The Last Touchy-Feely Drama on the American Stage: A ludicrously slow-moving father and son reconciliation theatre piece is broken down and overanalyzed by a trio of cruelly detached sportscasters. Every cross, pause and pretentious utterance is cause for an exuberant shout and a lengthy dissection. Even the characters' gray hair paint and bedroom slippers are chatted over excitedly. Brimming over with rapid-fire monologues, the satire rests on exposing America's fascination with victim-glorification and the theatre community's preoccupation with emotional pain as a dramatic punctuation mark. This rollicking comedy reaches a pinnacle as the announcers wait breathlessly to see if the playwright will "Go for the Tony Award." (Cast: 5 men, 3 roles may be played by women)
Deliver Us Not! (or Birth, Where Is Thy Sting?): The premise of the play is that three full-term fetuses are waiting in a womb to be born and are discussing/arguing whether there is life after birth. This festival-winning, easy-to-stage crowd-pleaser combines witty palaver and thought-provoking banter to form a marriage of mirth and meaning. The characters represent a trio of philosophies, including an atheist fetus who is convinced that "you're conceived, you live, you're born and that's it! There's nothing after birth!" Another fetus, seeing his time in the womb as a cosmic deception, propounds the notion that once he passes through the birth canal he'll be at one with the universe and free of all pain, discomfort and fear. Of course, we know better. And so does the last fetus, who takes a sane, sober, wait-and-see approach to the next world. Taking to task such topics as atheism, warm-fuzzy-new-age sophisms, and pompous poetry, Deliver Us Not! juggles it all with impudent wit and subtle subtext. (Cast: 3 women or men)

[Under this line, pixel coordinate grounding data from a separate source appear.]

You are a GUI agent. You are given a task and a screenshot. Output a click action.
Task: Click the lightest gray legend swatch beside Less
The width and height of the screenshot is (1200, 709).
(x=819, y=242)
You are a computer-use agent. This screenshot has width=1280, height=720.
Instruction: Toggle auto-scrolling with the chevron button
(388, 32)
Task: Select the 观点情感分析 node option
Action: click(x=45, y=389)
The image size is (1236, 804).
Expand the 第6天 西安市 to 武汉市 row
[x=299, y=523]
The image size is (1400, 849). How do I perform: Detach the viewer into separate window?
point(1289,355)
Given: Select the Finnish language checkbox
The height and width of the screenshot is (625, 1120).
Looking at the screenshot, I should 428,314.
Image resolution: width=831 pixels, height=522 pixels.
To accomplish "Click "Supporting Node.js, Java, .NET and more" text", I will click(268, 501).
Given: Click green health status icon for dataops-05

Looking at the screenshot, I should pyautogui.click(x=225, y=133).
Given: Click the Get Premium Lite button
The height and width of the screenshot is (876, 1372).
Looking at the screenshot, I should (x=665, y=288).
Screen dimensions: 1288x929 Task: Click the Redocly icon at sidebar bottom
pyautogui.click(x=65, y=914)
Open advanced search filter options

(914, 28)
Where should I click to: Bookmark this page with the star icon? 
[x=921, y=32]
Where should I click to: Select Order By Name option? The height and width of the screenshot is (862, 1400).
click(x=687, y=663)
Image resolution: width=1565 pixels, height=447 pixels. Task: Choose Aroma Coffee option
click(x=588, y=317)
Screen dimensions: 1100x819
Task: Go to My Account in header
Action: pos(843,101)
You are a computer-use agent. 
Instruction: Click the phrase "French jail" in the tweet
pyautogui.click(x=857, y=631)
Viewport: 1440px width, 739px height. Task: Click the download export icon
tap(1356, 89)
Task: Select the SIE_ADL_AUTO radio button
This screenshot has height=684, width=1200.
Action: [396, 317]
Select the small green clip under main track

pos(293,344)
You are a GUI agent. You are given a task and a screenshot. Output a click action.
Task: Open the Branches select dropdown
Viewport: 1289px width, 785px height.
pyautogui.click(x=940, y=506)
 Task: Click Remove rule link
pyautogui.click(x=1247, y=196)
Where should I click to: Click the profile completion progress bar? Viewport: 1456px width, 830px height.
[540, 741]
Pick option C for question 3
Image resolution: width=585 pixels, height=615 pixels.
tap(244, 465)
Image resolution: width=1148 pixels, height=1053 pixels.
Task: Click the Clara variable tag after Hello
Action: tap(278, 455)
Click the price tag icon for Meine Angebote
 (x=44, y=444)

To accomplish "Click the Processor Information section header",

It's Tough to Be Somebody!: An apathetic high school "Fame Awareness Education" class learns a hard lesson from a washed-up, wet-brained silver screen maven. This in-your-face hoot is a brashly insensitive look at sensitivity that touches on modern tolerance-mania with all the politeness of a cattle prod. The script swaggers with every insolent line, mocking without remorse as the overly caring teacher apologizes profusely for uttering such a bigoted and insensitive phrase as "Good morning, students." An intimidating, blustering traffic cop is brought in to scare the kids away from fame with a monologue on the evaporation of the soul under the limelight. (Cast: 4 women, 4 men)
About the Playwright:
Greg Gamble and Lee Howard began their playwriting efforts during the salad days of their youth at Decatur High School in Federal Way, Washington. They spent the 1980s crafting many Pythonesque versions of classic fairy tales for colleges and children's theatre companies, and also founded their own comedy troupe, The Outpatient Theatre. For a short time they flirted with Hollywood, but of course, there's a fine line between flirting and harassment. The arrival of the 1990s saw them returning to their theatrical roots by writing and producing one acts for festivals in all corners of Washington state. From political sledgehammer works to the downright silly, their verbose style is instantly recognizable and all their own. Gamble is married, with two children and resides in Federal Way, Washington. Howard is married and resides in Tacoma, Washington.